[[ Information given open ]]

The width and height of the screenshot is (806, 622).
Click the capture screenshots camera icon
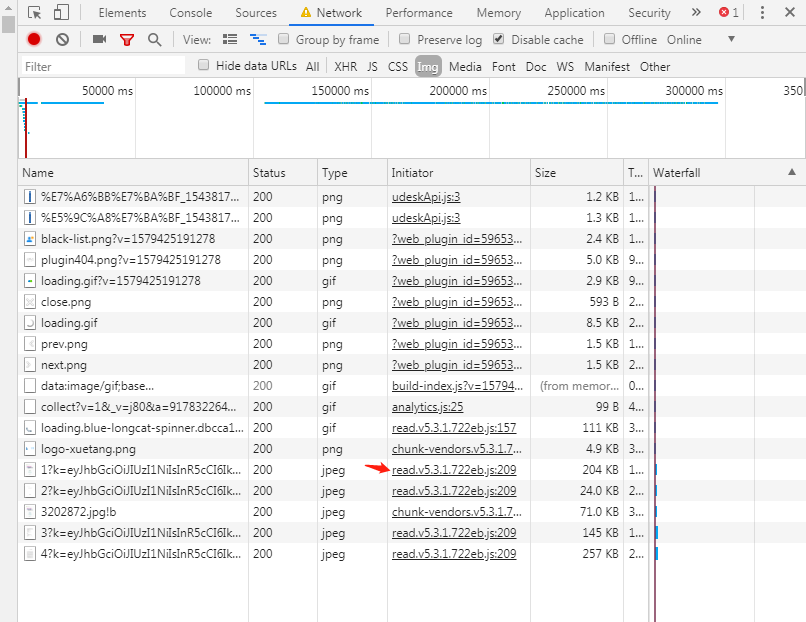tap(99, 39)
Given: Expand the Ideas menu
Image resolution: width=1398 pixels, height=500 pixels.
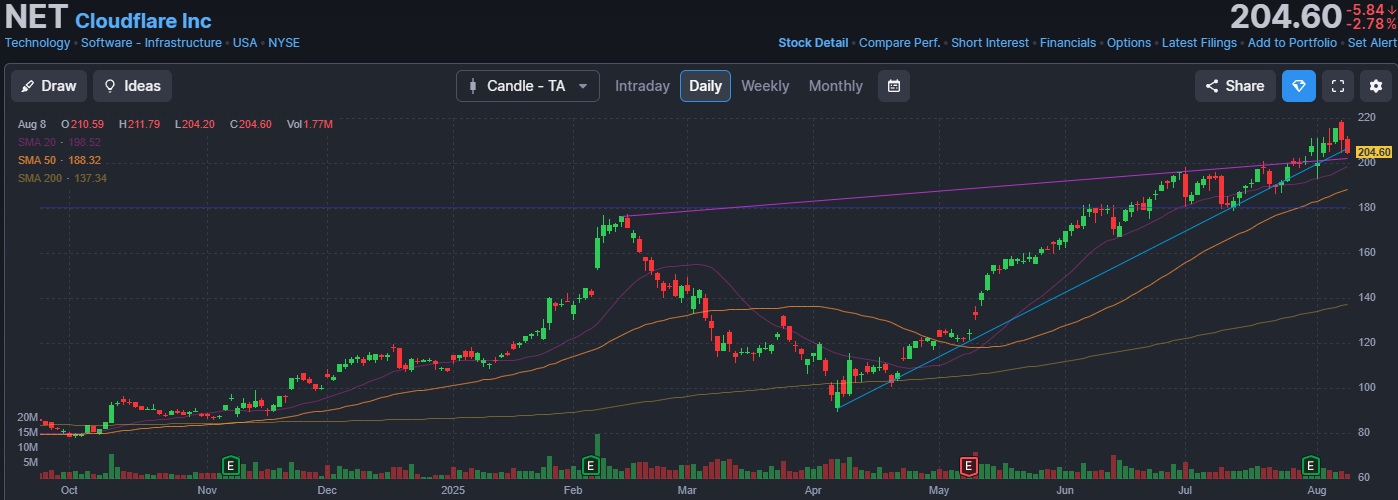Looking at the screenshot, I should coord(132,86).
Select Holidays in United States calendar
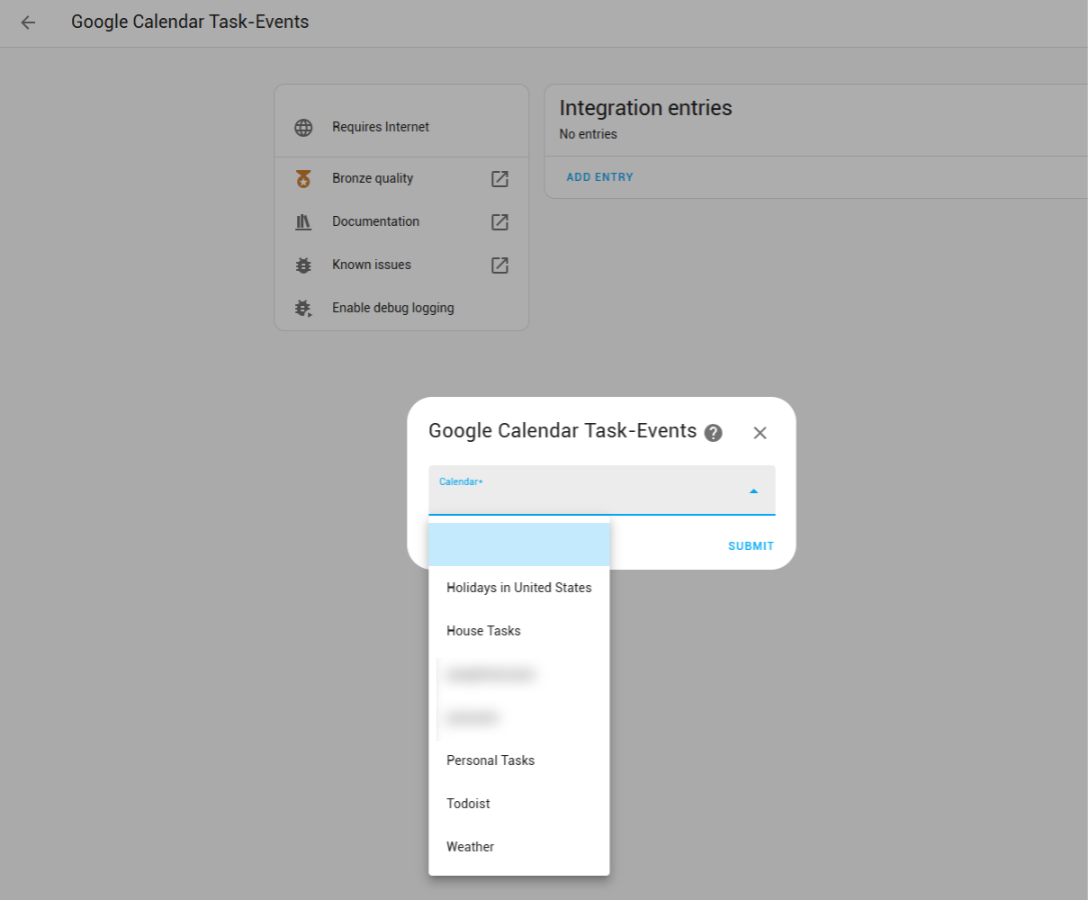Screen dimensions: 1088x900 coord(518,588)
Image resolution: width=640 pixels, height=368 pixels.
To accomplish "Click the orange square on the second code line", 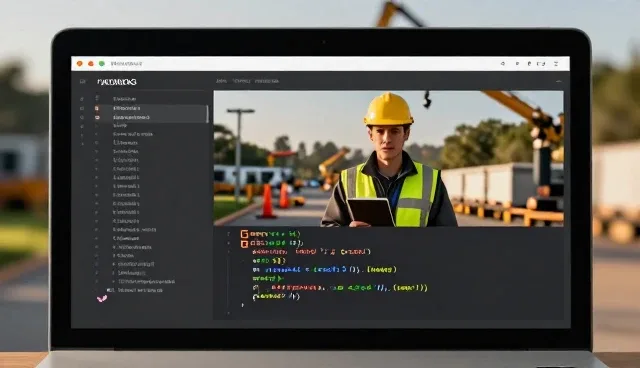I will click(244, 244).
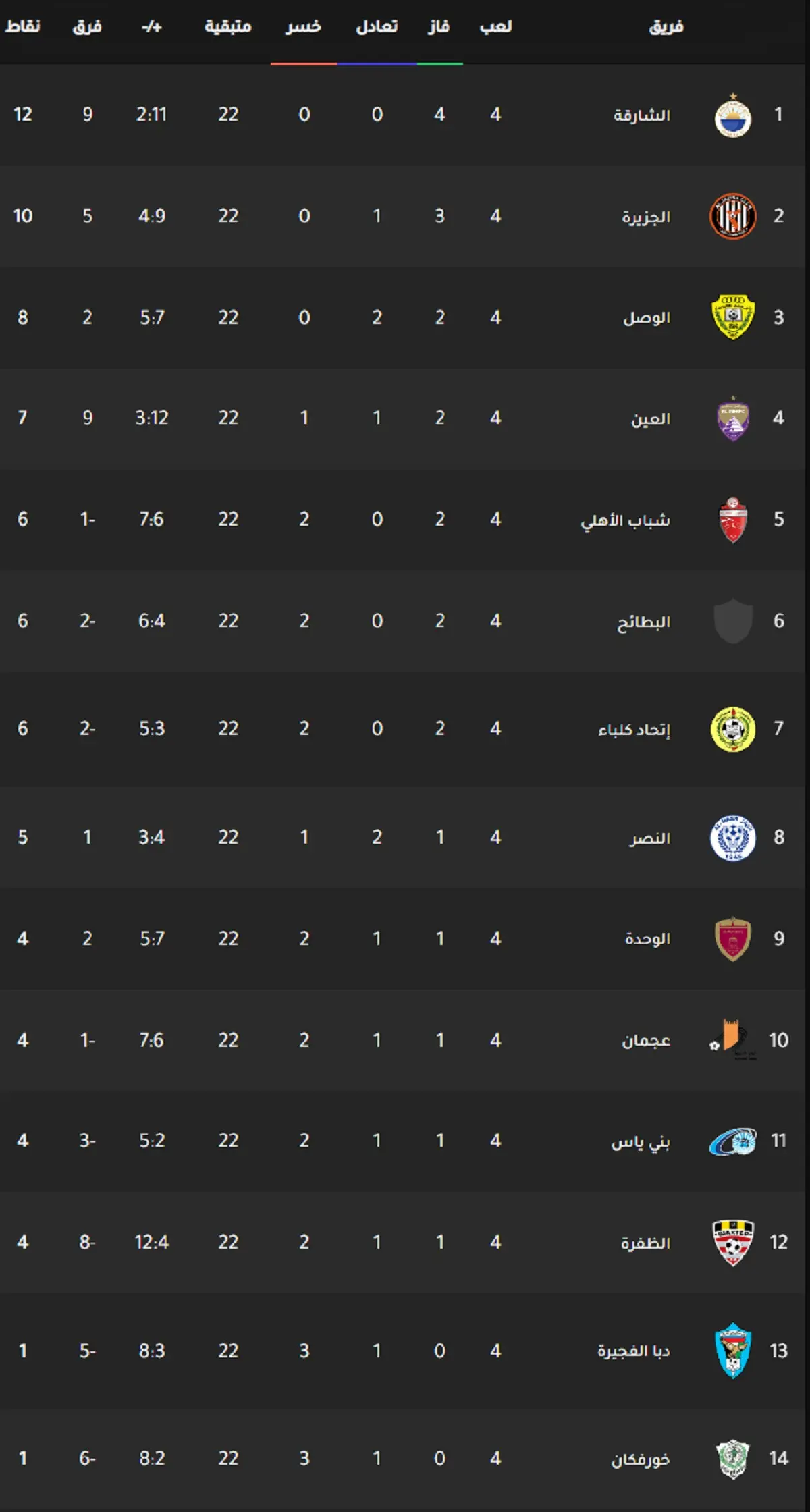The height and width of the screenshot is (1512, 810).
Task: Click the green underline below فاز
Action: 440,64
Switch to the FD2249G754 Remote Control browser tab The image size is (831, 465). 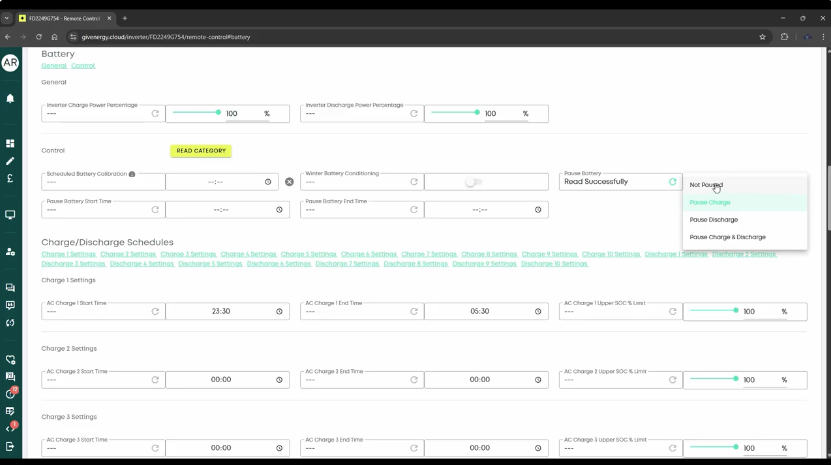(x=65, y=18)
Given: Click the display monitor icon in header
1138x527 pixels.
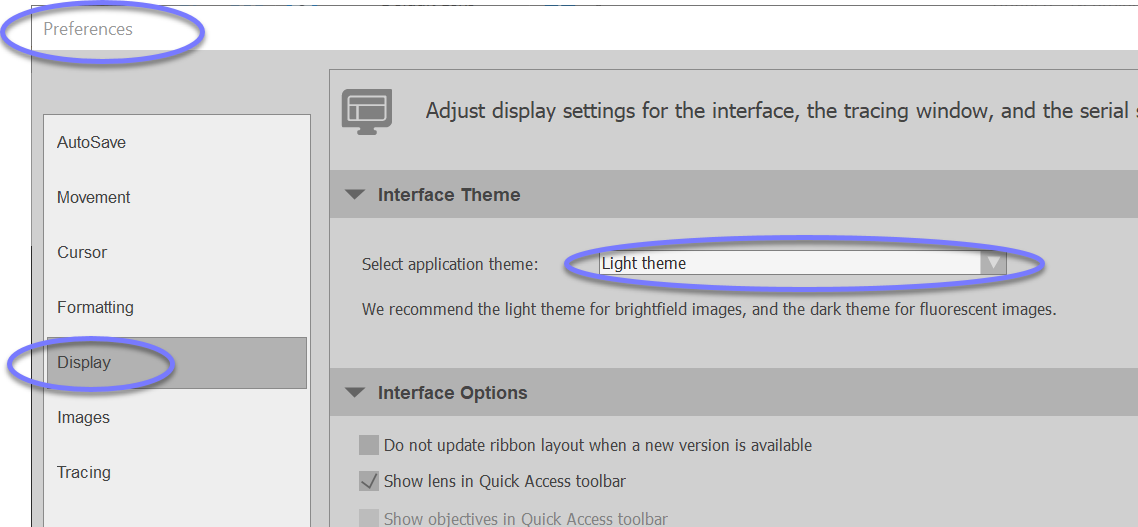Looking at the screenshot, I should coord(367,110).
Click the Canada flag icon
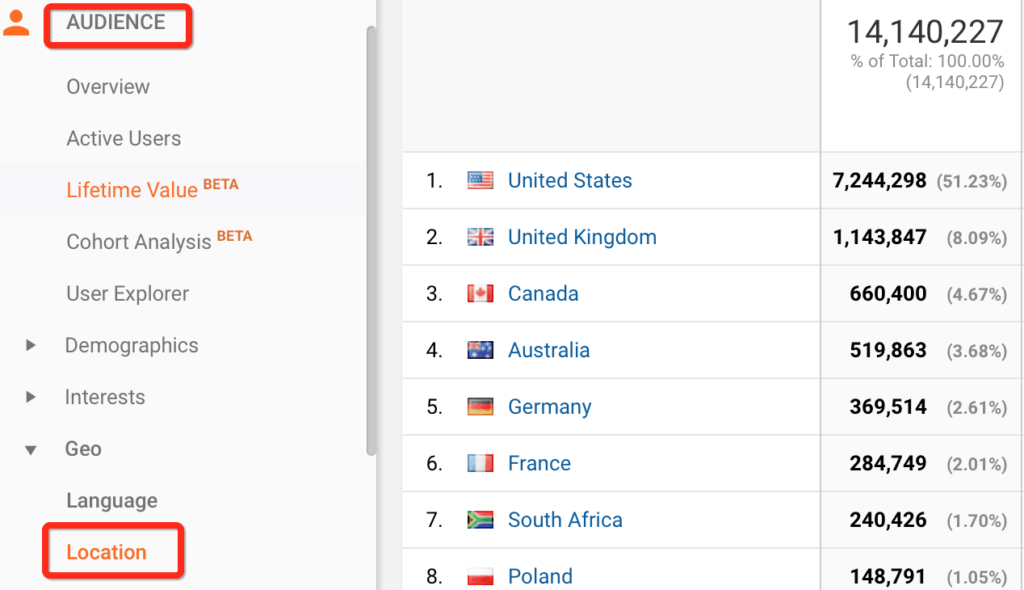This screenshot has height=590, width=1024. 480,293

[[ Information given closed ]]

> **Task brief**:
Each line from the top of the records through the one containing "Image resolution: width=640" needs to be transcribed exactly, without pictures.

> **Exercise result**:
The width and height of the screenshot is (806, 622).
Click the capture screenshots camera icon
tap(99, 39)
Given: Expand the Ideas menu
Image resolution: width=1398 pixels, height=500 pixels.
Looking at the screenshot, I should coord(132,86).
Select Holidays in United States calendar
Screen dimensions: 1088x900 coord(518,588)
Image resolution: width=640 pixels, height=368 pixels.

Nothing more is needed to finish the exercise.